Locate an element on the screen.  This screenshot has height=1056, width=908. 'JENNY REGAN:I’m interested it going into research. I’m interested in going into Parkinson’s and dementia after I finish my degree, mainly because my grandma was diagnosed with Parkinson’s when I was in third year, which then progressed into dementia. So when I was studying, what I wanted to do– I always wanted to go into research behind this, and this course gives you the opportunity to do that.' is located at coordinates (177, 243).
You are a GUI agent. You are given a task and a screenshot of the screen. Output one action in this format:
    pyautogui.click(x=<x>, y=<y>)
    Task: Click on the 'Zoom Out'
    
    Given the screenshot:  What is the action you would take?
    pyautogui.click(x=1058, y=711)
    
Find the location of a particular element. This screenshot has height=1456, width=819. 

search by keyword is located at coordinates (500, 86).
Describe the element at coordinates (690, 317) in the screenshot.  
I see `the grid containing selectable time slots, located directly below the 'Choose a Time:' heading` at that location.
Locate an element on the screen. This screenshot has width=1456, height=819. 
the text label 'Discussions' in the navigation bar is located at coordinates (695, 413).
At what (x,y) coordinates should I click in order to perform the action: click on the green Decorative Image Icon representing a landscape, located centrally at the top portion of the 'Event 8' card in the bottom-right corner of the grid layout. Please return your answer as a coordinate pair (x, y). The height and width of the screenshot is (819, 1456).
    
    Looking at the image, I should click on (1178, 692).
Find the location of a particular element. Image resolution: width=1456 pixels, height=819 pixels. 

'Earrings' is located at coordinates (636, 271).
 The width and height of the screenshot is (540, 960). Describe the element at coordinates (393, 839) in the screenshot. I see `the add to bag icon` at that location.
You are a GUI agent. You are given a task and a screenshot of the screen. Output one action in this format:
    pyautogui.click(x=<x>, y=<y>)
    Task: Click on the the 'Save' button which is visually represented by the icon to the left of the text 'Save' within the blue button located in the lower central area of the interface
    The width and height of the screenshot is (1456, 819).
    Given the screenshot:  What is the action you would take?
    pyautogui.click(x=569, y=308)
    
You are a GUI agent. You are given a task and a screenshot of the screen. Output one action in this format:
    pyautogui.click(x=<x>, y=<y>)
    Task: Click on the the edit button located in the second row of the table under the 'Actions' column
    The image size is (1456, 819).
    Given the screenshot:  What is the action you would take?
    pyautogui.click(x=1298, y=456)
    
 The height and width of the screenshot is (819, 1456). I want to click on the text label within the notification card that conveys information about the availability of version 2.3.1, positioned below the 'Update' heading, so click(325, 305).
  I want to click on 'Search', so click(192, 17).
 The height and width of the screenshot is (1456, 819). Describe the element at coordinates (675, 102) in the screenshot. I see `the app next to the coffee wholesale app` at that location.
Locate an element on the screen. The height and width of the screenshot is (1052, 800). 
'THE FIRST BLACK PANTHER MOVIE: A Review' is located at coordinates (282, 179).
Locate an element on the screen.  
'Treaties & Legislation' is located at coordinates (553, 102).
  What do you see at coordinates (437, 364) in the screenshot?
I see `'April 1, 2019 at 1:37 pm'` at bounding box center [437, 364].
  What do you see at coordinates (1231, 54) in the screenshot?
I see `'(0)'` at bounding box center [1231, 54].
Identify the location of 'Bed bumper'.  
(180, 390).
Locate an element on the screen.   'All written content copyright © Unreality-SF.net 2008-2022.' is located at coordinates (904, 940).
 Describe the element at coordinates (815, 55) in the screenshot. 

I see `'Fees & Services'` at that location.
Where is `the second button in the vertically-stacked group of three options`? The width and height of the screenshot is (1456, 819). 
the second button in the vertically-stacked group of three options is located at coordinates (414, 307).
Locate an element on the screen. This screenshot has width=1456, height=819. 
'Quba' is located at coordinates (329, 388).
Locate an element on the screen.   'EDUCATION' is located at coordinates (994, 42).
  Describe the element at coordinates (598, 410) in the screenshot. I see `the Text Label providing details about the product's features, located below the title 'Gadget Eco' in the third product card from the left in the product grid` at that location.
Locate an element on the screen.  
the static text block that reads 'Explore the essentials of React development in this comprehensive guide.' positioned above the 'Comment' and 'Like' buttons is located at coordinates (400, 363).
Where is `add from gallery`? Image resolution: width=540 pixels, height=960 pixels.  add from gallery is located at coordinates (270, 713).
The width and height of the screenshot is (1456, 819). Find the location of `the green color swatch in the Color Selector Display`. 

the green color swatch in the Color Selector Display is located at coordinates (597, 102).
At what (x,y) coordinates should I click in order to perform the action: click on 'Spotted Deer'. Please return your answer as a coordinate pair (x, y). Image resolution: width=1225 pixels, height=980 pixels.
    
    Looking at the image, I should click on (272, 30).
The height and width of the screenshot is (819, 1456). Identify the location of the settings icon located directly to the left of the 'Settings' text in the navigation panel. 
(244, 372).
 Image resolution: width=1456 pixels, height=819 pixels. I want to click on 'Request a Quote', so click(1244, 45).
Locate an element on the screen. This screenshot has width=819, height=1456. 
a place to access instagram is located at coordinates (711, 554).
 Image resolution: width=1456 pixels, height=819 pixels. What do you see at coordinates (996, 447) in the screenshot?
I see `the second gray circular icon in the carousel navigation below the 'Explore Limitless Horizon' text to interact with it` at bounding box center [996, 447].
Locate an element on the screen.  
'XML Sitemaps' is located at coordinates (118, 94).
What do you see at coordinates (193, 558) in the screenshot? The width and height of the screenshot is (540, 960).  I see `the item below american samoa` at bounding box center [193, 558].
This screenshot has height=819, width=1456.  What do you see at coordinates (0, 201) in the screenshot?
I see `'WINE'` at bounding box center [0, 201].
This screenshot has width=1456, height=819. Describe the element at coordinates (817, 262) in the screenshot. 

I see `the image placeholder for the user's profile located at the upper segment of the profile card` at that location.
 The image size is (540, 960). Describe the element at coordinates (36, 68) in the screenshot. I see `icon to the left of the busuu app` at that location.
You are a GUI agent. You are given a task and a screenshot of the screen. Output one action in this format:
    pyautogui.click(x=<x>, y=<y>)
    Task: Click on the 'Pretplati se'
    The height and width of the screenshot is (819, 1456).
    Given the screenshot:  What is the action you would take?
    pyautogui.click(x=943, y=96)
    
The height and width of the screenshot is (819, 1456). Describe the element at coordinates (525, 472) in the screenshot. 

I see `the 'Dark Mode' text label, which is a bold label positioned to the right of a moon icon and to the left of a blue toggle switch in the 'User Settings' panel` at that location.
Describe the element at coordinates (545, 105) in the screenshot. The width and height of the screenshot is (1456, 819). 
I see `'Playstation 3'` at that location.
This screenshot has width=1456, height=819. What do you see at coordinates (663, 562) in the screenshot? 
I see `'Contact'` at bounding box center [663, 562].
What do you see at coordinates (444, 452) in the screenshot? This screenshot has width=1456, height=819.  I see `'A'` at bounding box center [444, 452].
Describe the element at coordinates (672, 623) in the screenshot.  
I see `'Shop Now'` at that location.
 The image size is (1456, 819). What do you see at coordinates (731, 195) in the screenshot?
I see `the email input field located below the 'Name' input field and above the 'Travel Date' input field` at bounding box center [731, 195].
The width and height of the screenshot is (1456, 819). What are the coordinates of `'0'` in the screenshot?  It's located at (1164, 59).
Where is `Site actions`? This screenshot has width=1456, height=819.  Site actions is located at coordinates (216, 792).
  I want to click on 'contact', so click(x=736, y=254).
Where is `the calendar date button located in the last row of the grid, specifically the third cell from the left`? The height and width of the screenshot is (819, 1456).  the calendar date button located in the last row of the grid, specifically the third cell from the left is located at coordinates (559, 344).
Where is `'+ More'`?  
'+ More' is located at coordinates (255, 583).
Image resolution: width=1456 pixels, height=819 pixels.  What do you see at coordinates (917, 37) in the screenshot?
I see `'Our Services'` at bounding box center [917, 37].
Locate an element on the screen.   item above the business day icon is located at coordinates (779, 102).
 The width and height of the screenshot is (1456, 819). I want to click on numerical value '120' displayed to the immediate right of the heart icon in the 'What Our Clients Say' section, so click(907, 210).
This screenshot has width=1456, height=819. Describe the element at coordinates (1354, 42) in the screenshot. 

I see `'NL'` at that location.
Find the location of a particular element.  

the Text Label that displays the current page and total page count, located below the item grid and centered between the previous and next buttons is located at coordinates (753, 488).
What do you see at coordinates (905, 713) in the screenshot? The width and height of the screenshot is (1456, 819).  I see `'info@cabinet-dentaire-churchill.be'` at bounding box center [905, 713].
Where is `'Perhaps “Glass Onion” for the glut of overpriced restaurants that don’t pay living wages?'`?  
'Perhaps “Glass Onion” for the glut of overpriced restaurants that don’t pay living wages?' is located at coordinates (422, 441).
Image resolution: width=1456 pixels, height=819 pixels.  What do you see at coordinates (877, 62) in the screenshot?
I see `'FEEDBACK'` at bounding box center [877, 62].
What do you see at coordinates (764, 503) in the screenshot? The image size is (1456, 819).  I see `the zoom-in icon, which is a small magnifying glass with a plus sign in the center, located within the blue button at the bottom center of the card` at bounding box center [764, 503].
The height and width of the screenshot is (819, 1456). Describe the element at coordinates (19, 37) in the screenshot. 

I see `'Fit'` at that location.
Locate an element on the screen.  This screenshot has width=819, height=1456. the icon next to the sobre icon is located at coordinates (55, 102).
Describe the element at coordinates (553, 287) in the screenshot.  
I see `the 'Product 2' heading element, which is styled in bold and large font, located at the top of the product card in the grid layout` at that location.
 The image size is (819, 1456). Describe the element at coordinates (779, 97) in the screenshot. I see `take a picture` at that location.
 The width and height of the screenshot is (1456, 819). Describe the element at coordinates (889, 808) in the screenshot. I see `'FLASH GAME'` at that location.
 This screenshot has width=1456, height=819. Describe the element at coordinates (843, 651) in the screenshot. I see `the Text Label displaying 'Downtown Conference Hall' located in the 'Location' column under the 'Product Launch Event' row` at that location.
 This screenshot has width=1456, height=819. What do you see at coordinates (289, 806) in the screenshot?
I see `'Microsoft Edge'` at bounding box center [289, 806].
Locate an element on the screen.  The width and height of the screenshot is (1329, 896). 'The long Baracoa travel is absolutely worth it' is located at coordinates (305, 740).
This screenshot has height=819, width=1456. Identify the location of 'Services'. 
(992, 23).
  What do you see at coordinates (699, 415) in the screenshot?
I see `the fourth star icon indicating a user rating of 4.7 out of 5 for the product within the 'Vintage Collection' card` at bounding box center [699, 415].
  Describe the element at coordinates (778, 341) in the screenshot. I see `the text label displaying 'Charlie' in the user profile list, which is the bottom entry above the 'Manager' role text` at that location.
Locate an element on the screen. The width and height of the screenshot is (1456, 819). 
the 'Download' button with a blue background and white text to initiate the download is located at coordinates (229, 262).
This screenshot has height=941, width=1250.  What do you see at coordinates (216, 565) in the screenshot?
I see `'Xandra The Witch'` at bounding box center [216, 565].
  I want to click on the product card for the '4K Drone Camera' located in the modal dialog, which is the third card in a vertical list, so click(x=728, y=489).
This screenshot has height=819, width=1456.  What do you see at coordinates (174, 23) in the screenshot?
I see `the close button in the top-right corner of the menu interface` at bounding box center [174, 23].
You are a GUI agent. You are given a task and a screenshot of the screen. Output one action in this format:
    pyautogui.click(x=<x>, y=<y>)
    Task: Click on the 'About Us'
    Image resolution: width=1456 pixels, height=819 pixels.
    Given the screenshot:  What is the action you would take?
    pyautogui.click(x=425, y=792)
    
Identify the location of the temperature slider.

* Exercise directions *
Copy out the lines verbatim, from the beginning of the lines up to and including the line with "the text label 'Discussions'".

* Full response *
Locate an element on the screen.  This screenshot has height=1056, width=908. 'JENNY REGAN:I’m interested it going into research. I’m interested in going into Parkinson’s and dementia after I finish my degree, mainly because my grandma was diagnosed with Parkinson’s when I was in third year, which then progressed into dementia. So when I was studying, what I wanted to do– I always wanted to go into research behind this, and this course gives you the opportunity to do that.' is located at coordinates (177, 243).
You are a GUI agent. You are given a task and a screenshot of the screen. Output one action in this format:
    pyautogui.click(x=<x>, y=<y>)
    Task: Click on the 'Zoom Out'
    
    Given the screenshot:  What is the action you would take?
    pyautogui.click(x=1058, y=711)
    
Find the location of a particular element. This screenshot has height=1456, width=819. 

search by keyword is located at coordinates (500, 86).
Describe the element at coordinates (690, 317) in the screenshot.  
I see `the grid containing selectable time slots, located directly below the 'Choose a Time:' heading` at that location.
Locate an element on the screen. This screenshot has width=1456, height=819. 
the text label 'Discussions' in the navigation bar is located at coordinates (695, 413).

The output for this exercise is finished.